Often, it is said that the United States is a young country. And that’s true. Compared to European, Asian, and African countries, the United States is a newcomer on the scene. However, that does not mean that the states are devoid of history. You only need to look to Pecos National Historical Park to learn that there is a long-standing history within the United States which goes back hundreds of years.

Pecos National Historical Park in New Mexico is one of our favorite National Park sites. It has a little bit of everything. Pecos is full of history. Multiple cultures have met and clashed in the region. Structures have stood long before the English colonists arrived at Jamestown or the Pilgrims landed at Plymouth. It is the site of the most western battle in the U.S. Civil War. The landscape is replete with forest, rivers, flora and wildlife. And, it has a Hollywood connection, too. Seriously, Pecos National Historical Park has almost everything you could want in a National Park site.

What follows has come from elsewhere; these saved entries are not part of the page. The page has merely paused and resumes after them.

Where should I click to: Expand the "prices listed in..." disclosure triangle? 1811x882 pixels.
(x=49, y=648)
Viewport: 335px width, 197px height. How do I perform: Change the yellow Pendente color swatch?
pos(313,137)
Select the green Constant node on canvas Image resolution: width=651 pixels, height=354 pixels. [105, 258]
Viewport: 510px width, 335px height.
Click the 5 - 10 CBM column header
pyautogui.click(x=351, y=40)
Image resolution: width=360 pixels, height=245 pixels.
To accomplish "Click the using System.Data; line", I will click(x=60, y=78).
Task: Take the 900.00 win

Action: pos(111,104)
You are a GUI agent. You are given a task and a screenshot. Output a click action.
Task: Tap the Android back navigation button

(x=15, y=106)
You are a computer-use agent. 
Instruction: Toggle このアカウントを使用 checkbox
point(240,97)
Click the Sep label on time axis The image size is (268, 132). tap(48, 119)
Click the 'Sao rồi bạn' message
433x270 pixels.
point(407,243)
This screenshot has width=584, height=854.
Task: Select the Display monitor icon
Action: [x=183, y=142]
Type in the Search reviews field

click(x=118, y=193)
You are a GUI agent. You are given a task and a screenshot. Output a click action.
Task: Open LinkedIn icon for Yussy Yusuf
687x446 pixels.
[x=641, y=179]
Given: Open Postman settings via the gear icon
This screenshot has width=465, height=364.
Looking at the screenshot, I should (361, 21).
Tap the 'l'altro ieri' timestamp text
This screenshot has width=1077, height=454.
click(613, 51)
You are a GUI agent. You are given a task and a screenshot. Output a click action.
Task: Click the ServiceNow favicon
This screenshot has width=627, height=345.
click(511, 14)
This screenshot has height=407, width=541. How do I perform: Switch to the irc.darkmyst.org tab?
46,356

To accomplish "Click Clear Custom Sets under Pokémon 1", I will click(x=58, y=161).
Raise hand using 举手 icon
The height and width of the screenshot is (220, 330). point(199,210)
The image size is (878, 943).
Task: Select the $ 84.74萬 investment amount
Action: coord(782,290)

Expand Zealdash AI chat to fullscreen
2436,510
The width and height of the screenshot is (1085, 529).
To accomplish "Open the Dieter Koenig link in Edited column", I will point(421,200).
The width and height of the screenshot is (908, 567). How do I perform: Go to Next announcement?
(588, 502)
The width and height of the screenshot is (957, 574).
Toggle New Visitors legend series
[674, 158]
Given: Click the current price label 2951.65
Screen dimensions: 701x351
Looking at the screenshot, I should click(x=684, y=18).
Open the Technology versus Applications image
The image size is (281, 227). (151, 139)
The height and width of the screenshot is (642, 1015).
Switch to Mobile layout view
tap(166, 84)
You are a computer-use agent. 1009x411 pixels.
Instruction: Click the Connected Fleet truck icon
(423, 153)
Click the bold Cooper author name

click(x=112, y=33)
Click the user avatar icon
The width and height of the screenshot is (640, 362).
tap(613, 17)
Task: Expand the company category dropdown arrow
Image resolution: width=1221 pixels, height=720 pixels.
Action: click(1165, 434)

Here are eight things your family can see and do during a visit to Pecos.

How to Get to Pecos

Pecos National Historical Park Ancestral Pueblo Ruins
Ruins from the Ancestral Pueblo dwellings

Pecos National Historical Park is a couple miles off of Interstate 25 in Northern New Mexico. The park is 25 miles Northeast of Santa Fe — a terrific place to stay and play during a planned visit to Pecos. The drive from Santa Fe takes less than 30 minutes.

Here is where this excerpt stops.